Thermometric study of CO2 laser heating and radiative cooling of n-butylbenzene ions

Abstract
Working in the Fourier-transform ion cyclotron resonance ion trap, the competitive photodissociation of n-butylbenzene ions at 440 nm has been developed as a thermometric probe to monitor the instantaneous internal energy of the ion population. Using this probe, the heating of initially thermal ions by CO2 laser irradiation was followed as a function of time at several laser intensities. The IR multiphoton dissociation of the population was followed simultaneously. The ions were observed to heat up progressively during the induction period, during which no dissociation was observed. Dissociation commenced as the ions leveled off at a steady-state internal energy ∼0.8 eV, and dissociation then proceeded approximately as a first-order decay at constant average internal energy.
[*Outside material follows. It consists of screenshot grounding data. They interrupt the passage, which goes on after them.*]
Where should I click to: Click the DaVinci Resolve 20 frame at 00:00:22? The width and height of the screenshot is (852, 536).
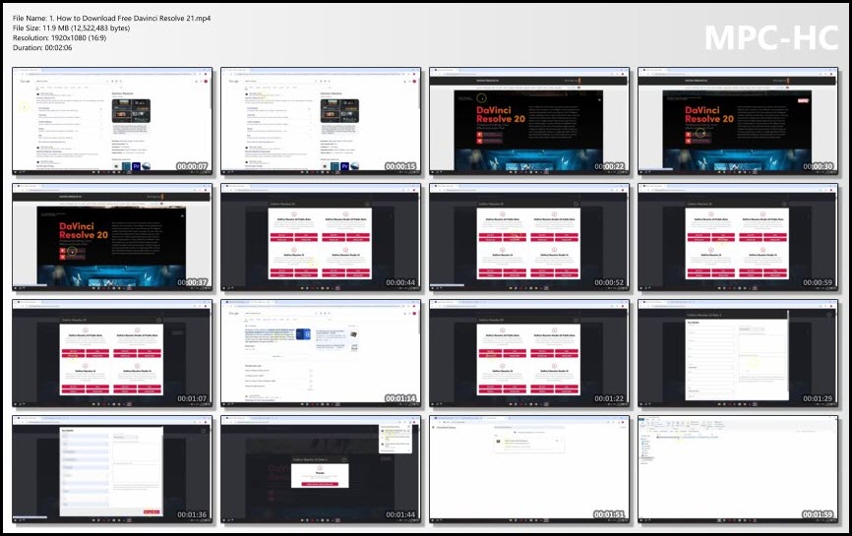pos(529,121)
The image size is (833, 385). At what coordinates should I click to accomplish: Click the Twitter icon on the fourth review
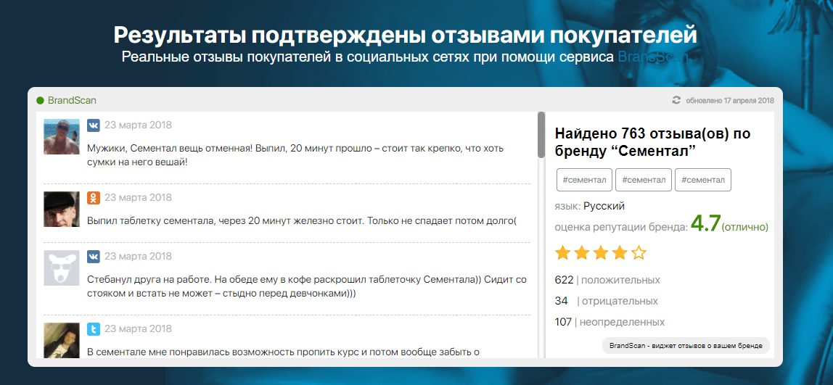pos(94,329)
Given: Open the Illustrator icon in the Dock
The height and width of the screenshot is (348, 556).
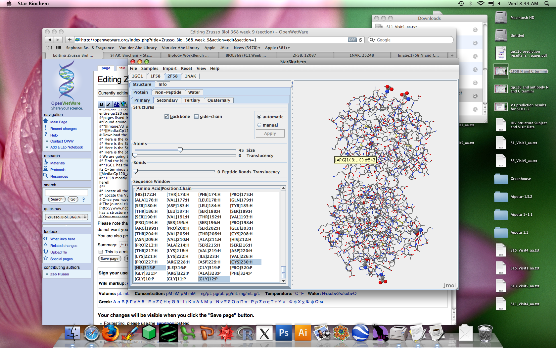Looking at the screenshot, I should tap(302, 333).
After heating of the population, the CO2 laser was turned off and IR-radiative cooling of the ions was observed with a cooling rate constant of 0.97 s−1. The kinetics of heating, cooling, and dissociation followed the qualitative expectations from previous work, but quantitative modeling required some modification of the previously used simple harmonic photophysical picture. It seemed most likely that this ion possesses a modest inverse pumping bottleneck with up pumping slowing by a factor of 3 at high internal energies (above 0.8 eV). Enhanced radiative relaxation at internal energies above 1.0 eV can also bring the kinetic modeling into quantitative agreement with experiment.